Ethical practice requires action as well as the ability to recognize difficulties and dilemmas. Roberts (2016) has noted that inaction in the face of poor care is often justified by explanations, which focus on situational factors. Drawing on Sartre’s notion of freedom, he argues that these justifications do not stand up and that we are fundamentally free to act, albeit with consequences, if we chose to do so. Here inaction is a choice which is freely made and which privileges the needs of the self over ethical action. For many, the idea of sacrificing self-interest in preference to speaking out against injustice is understandably frightening and plays into the kind of hero stereotype which few can live up to. These fears may be particularly acute in the current economic circumstances where concerns about job security are widespread. If then we are to expect nurses to manage complex ethical problems and to be accountable for these we need to ensure that our educational programmes do more than just provide theoretical understanding.

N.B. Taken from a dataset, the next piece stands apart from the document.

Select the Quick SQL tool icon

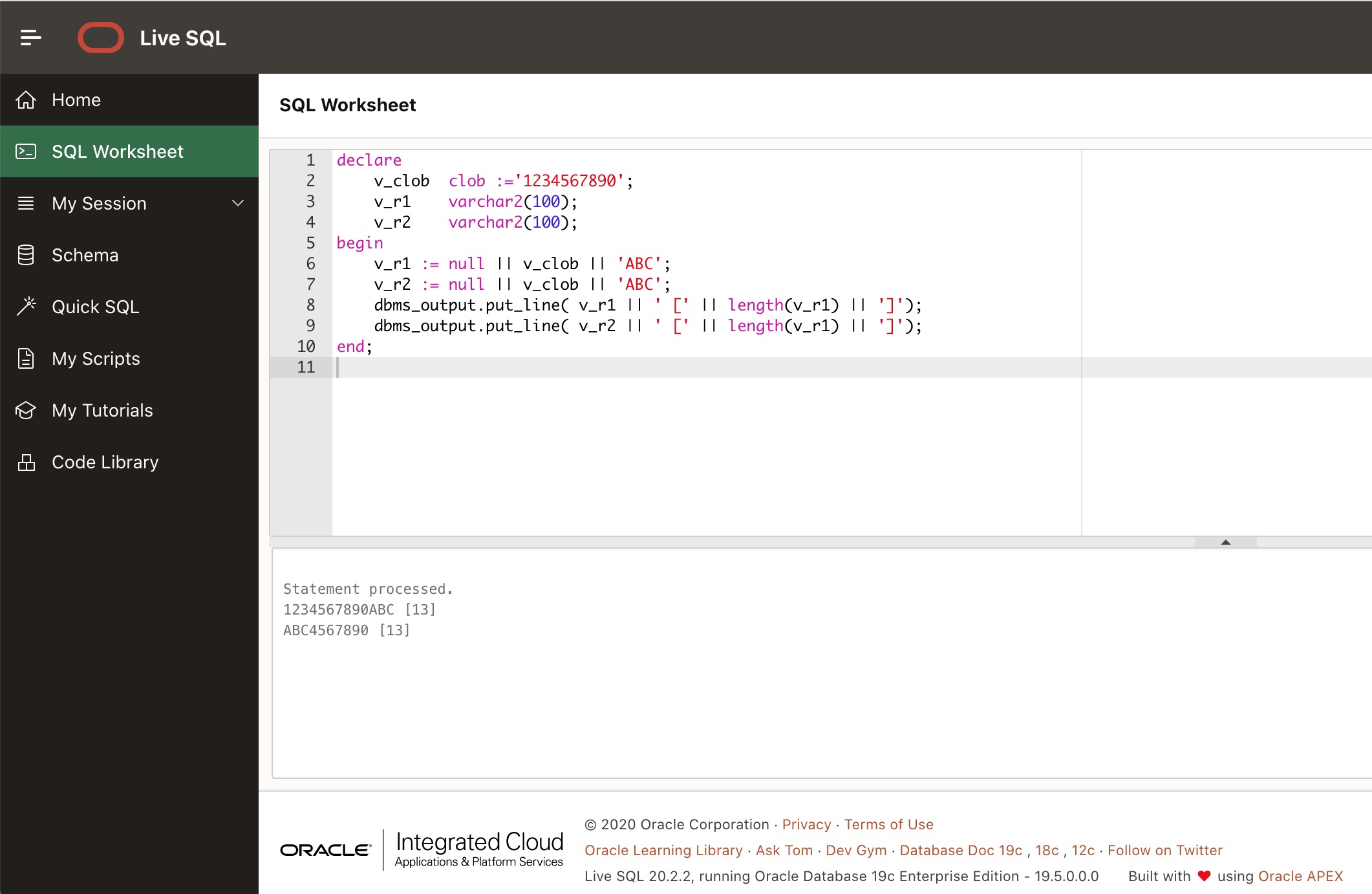point(27,306)
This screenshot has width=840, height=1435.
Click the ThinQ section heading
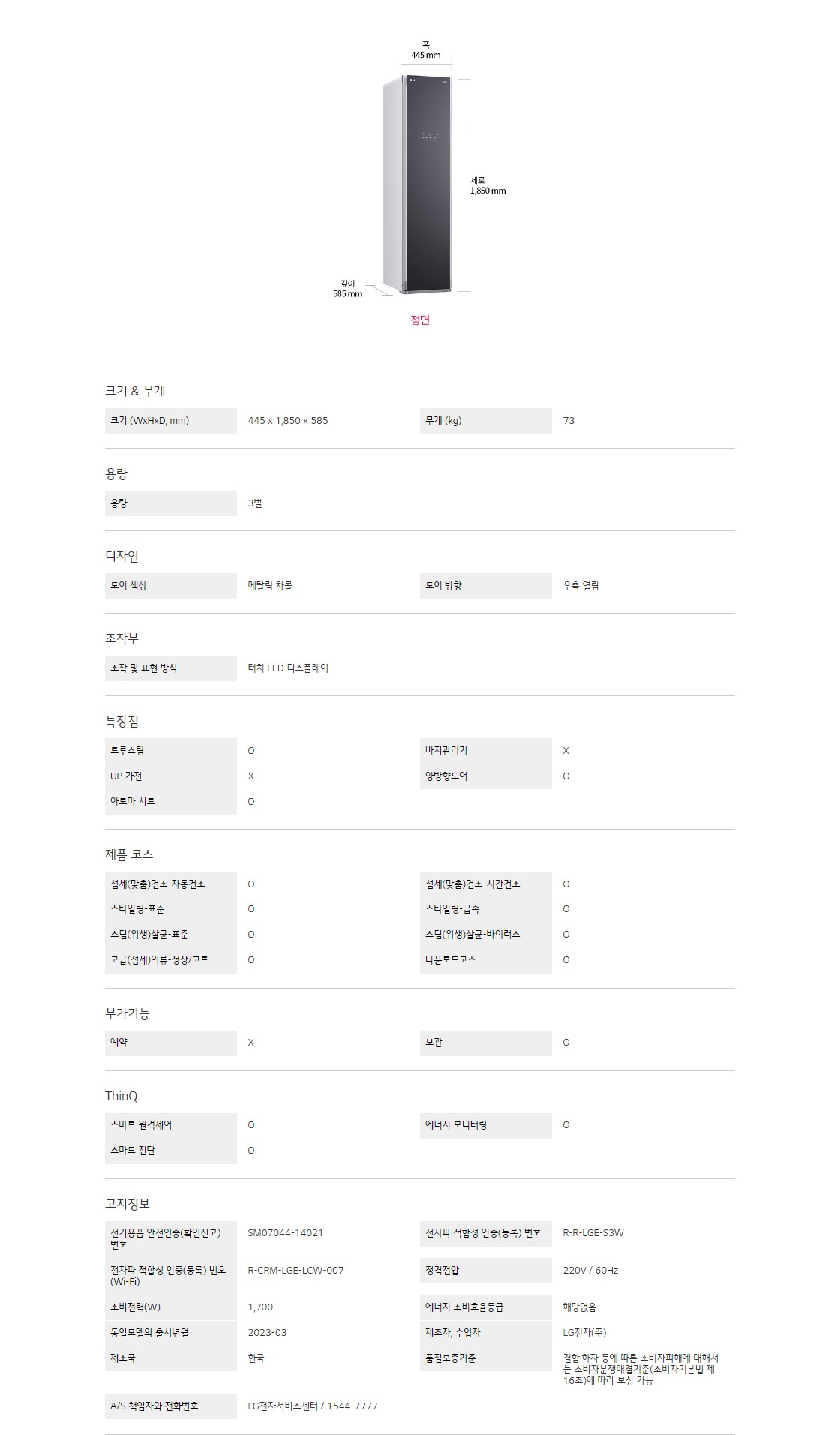(122, 1096)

They must seek to equip practitioners with the moral courage and personal resilience required to do the right thing in difficult circumstances – specifically to take action based on one’s ethical beliefs in the knowledge that some adverse personal outcome might result. While we offer no template for how this might be done, as this will be dependent on circumstance, need and resources, it is clear that it cannot occur in isolation. Drawing on the work of Gallagher (2011) moral courage is most likely to be demonstrated when the desire of the individual to do the right thing is matched by a practice culture where doing so is the easier option. Educators must then work with their clinical partners to ensure that students are only placed in environments which have an explicit commitment to ethical practice, and where this is demonstrated through the attitudes and behaviours of all staff and in the leadership style of managers. Without this, we run the risk of expecting ordinary people to behave heroically in the kind of toxic environments, which were described by Francis (2015) in his reflections on care failure in the UK.

Conclusion

While ethical practice lies at the heart of good nursing care, evidence of poor care, racism and sexism suggest that some nurses fail to live up to the standards set by the profession. There may be a number of reasons for this, including both the complex nature of care and the diverse populations which nursing serves. Elements of educational preparation may also be flawed. We have argued that in order to address this agenda, educators need to deliver ethics teaching in a manner, which recognises this complexity and diversity. To do this, they must to move away from a mono-cultural approach, which privileges the Anglo-European tradition. This revised approach should consider the issue of intersectionality – a perspective that provides space to consider issues such as power and control in health, social and structural inequities in practice and in education, and the role of class, gender, ethnicity and age in the development of health problems and the experience of health care.

Simply educating nurses about ethics will not on its own solve the problem. We also need to help practitioners to develop their capacity to make ethical decisions and to take action to the basis of these. Ultimately, the environments in which nurses work need to be places which welcome critical reflection and value open discussion. If these things can be achieved, then practicing ethically by managing the everyday and sometimes extraordinary moral dilemmas, which face nurses, may become an easier option.